### Problem to work on:
What lines of the data below include the word "Task"? Report them by copying each.

### Data to examine:
********************

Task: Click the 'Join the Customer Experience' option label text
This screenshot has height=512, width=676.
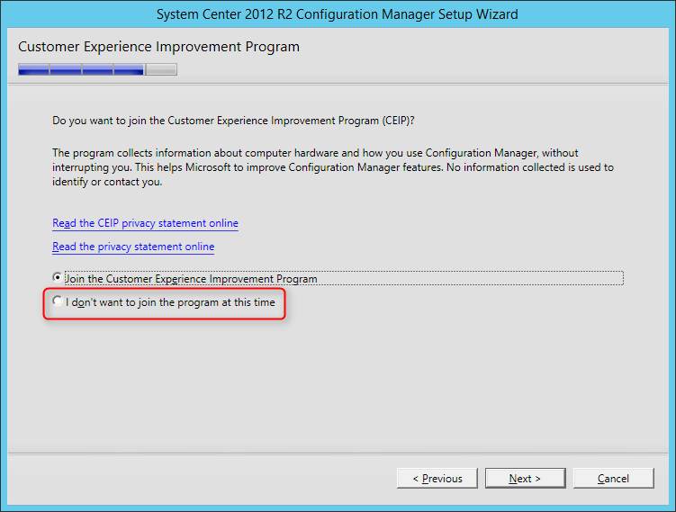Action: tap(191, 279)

********************

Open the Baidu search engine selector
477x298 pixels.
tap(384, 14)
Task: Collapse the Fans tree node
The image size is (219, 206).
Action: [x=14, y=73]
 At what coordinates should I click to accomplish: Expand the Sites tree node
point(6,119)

********************

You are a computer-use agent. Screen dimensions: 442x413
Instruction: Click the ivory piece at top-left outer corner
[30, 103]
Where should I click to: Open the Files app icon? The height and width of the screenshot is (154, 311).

********************

### Answer box:
Task: Click the 'Join the Customer Experience' option label text
Task: Collapse the Fans tree node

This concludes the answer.